QUOTED TEXT:
- Cover of Netherworld Issue #1

Publication information
- Publisher: Top Cow Heroes and Villains Entertainment
- Schedule: Monthly
- Format: mini series
- Genre: Action, Supernatural, Thriller
- Publication date: May 2011
- No. of issues: 5

Creative team
- Created by: Heroes and Villains Entertainment
- Written by: Bryan Edward Hill & Rob Levin
- Artist(s): Tony Shasteen
- Letterer(s): Troy Peteri
- Colorist(s): Dave McCaig, Lee Loughridge
- Editor(s): Filip Sablik

= Netherworld (Top Cow) =

Netherworld is a joint comic book venture of Top Cow Productions and Heroes and Villains Entertainment.

==History==
The first issue of Netherworld was released on May 11, 2011. It is a five issue comic book mini series written by Bryan Edward Hill and Rob Levin. The art is by Tony Shasteen for comics 1,2,3, and 5, and by Dennis Calero for #4.

SUPPLIED MATERIAL:
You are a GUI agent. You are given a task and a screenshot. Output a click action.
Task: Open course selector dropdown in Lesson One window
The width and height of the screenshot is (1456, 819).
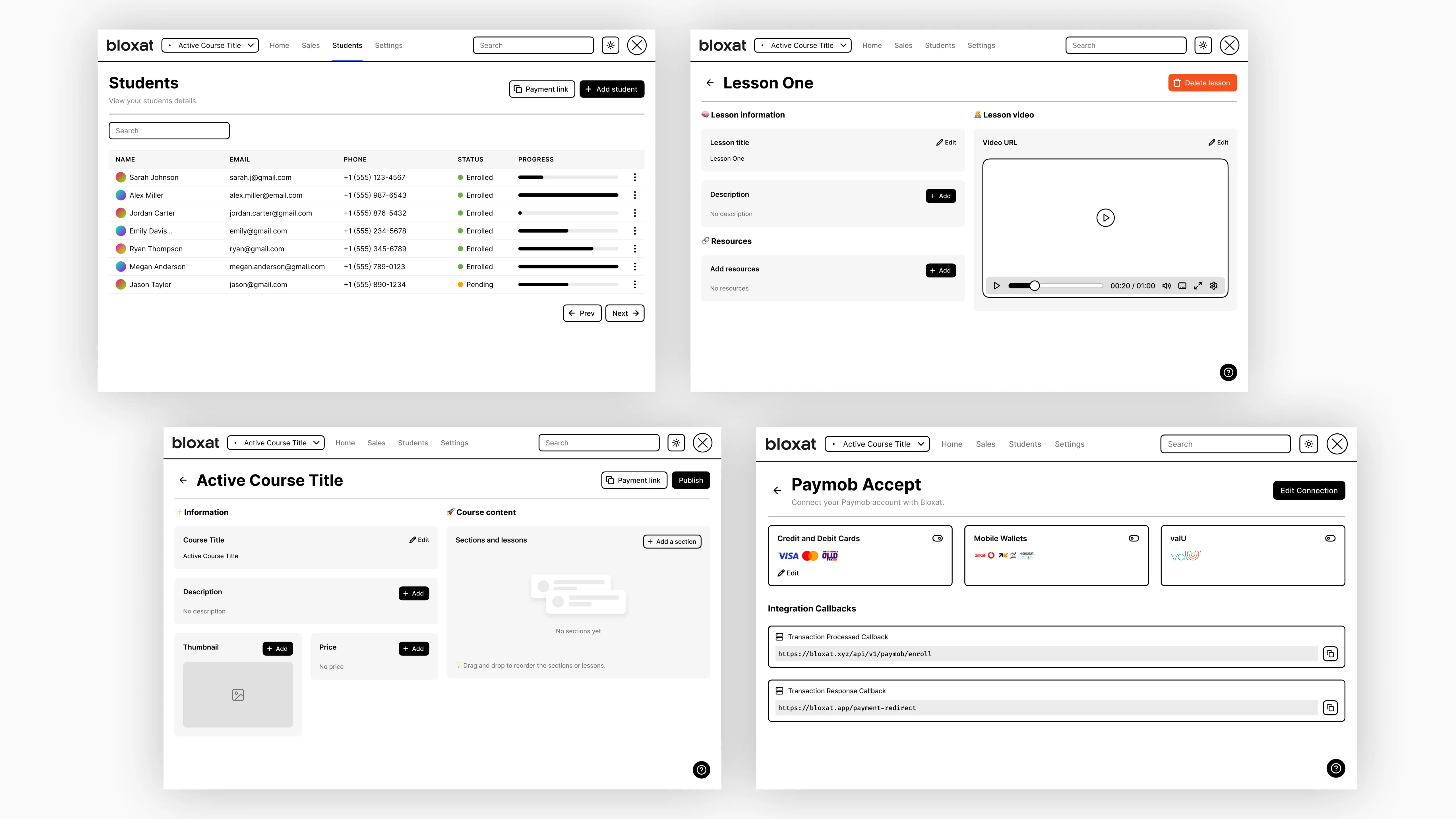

SHORT PROBLEM 1:
Print the Netherworld article verbatim from "Creative team" to "Calero for #4.".
SHORT PROBLEM 2:
According to the Netherworld article, who provided the art for issue #4?

WRITTEN SOLUTION 1:
Creative team
- Created by: Heroes and Villains Entertainment
- Written by: Bryan Edward Hill & Rob Levin
- Artist(s): Tony Shasteen
- Letterer(s): Troy Peteri
- Colorist(s): Dave McCaig, Lee Loughridge
- Editor(s): Filip Sablik

= Netherworld (Top Cow) =

Netherworld is a joint comic book venture of Top Cow Productions and Heroes and Villains Entertainment.

==History==
The first issue of Netherworld was released on May 11, 2011. It is a five issue comic book mini series written by Bryan Edward Hill and Rob Levin. The art is by Tony Shasteen for comics 1,2,3, and 5, and by Dennis Calero for #4.

WRITTEN SOLUTION 2:
Dennis Calero